§ GIVEN RECORDS:
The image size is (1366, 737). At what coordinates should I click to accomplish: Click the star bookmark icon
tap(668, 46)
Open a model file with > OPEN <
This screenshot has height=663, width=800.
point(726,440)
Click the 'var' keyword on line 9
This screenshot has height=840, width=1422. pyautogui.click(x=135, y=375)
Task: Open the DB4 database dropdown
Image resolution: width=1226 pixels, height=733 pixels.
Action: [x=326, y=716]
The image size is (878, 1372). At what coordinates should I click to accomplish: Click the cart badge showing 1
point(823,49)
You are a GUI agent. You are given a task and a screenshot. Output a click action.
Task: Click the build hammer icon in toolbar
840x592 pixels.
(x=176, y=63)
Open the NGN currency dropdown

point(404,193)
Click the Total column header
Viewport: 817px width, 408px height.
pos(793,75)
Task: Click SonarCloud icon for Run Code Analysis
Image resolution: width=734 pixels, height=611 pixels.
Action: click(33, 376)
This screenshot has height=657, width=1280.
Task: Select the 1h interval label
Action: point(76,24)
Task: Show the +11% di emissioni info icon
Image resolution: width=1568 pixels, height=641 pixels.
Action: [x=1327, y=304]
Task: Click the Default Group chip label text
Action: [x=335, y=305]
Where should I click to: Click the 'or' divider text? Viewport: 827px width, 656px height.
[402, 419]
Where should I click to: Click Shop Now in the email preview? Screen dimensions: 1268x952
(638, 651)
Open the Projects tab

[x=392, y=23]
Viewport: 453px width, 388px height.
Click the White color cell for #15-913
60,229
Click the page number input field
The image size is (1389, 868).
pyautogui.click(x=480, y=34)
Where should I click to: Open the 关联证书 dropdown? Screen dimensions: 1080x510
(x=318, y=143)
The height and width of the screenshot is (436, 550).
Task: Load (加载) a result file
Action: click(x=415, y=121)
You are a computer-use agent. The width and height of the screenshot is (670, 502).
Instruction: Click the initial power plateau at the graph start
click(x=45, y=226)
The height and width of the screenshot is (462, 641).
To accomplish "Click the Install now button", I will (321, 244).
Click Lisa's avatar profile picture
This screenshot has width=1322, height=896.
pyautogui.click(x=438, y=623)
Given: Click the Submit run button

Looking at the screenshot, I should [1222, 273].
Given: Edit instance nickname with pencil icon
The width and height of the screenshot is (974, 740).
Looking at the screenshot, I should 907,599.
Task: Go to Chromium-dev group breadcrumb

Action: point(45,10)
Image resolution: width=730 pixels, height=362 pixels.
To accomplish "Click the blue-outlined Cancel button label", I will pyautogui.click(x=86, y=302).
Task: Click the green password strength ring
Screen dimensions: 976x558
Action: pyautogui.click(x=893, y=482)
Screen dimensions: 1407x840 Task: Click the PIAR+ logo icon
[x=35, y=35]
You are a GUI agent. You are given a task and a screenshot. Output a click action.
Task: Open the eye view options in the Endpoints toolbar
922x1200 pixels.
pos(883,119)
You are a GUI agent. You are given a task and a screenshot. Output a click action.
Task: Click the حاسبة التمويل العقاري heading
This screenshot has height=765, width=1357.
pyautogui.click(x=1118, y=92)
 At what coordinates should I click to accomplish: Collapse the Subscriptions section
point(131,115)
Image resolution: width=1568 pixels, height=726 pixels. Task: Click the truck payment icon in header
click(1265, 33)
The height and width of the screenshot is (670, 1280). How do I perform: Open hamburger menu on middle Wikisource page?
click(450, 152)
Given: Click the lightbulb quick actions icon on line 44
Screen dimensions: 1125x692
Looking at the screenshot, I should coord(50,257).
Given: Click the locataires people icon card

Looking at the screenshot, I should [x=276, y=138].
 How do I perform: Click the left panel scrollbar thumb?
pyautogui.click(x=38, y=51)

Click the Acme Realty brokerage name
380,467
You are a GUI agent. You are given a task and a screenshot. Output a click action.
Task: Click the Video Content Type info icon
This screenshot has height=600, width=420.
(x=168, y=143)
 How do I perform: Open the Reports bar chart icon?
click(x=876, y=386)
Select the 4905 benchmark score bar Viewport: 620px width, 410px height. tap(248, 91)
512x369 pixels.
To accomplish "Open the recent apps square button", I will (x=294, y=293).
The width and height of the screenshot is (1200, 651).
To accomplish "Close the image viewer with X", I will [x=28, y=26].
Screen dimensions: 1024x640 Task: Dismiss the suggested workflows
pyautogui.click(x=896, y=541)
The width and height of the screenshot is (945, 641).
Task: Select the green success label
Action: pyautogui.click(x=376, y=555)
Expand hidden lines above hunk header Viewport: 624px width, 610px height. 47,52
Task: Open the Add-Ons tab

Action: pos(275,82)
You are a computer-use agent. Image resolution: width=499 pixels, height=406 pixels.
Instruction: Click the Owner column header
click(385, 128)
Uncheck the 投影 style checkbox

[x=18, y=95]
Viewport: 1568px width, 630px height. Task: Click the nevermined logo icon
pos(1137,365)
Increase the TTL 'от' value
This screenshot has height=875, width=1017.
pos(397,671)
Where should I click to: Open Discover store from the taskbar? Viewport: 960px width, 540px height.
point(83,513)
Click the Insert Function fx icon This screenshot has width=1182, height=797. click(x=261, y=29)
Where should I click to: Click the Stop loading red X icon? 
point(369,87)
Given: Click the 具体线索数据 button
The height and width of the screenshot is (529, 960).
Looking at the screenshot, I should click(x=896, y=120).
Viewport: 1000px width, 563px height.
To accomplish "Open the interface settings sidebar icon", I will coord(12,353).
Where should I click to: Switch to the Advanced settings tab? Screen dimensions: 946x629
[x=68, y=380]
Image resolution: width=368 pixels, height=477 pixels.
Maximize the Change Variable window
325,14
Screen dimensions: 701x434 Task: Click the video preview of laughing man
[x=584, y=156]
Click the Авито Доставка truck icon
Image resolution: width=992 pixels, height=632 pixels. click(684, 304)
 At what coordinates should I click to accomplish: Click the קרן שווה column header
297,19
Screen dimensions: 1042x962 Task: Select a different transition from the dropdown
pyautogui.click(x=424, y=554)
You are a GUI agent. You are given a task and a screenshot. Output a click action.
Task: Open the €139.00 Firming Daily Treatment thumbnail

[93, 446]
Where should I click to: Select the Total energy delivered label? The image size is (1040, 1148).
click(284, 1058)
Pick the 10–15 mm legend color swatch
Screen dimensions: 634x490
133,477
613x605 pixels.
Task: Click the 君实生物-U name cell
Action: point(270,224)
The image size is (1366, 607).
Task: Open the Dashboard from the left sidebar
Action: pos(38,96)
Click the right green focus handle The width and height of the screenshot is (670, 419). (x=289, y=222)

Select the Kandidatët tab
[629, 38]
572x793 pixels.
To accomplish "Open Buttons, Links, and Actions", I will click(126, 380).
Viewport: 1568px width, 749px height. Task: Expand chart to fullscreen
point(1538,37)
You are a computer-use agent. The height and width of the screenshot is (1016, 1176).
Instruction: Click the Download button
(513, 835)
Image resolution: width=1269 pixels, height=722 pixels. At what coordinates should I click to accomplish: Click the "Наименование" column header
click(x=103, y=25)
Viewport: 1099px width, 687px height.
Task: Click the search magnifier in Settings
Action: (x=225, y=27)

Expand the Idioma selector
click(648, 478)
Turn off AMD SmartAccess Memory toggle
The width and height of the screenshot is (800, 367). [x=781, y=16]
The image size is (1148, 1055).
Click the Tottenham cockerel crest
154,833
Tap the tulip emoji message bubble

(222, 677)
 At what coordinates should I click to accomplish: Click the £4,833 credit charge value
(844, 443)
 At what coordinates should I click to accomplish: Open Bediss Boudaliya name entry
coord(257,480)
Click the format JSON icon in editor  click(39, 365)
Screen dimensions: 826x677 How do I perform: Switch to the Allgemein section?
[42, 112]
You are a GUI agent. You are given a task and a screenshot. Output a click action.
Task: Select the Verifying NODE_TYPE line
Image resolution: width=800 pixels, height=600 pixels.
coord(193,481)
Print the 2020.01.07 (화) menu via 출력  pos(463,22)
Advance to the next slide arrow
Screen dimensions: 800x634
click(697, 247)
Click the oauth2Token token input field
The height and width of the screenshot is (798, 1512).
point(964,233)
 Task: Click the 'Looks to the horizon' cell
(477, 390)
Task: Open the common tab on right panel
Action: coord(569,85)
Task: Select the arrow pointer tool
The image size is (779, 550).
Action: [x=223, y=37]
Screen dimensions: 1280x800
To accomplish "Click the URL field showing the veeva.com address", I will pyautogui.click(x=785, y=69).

§ PROBLEM STATEMENT: Only the lines from the one with "At what coordinates should I click to accomplish: Open" through the last line of the records belong in the answer, each copied exactly.

§ TASK OUTPUT:
 At what coordinates should I click to accomplish: Open Bediss Boudaliya name entry
coord(257,480)
Click the format JSON icon in editor  click(39, 365)
Screen dimensions: 826x677 How do I perform: Switch to the Allgemein section?
[42, 112]
You are a GUI agent. You are given a task and a screenshot. Output a click action.
Task: Select the Verifying NODE_TYPE line
Image resolution: width=800 pixels, height=600 pixels.
coord(193,481)
Print the 2020.01.07 (화) menu via 출력  pos(463,22)
Advance to the next slide arrow
Screen dimensions: 800x634
click(697, 247)
Click the oauth2Token token input field
The height and width of the screenshot is (798, 1512).
point(964,233)
 Task: Click the 'Looks to the horizon' cell
(477, 390)
Task: Open the common tab on right panel
Action: coord(569,85)
Task: Select the arrow pointer tool
The image size is (779, 550).
Action: [x=223, y=37]
Screen dimensions: 1280x800
To accomplish "Click the URL field showing the veeva.com address", I will pyautogui.click(x=785, y=69).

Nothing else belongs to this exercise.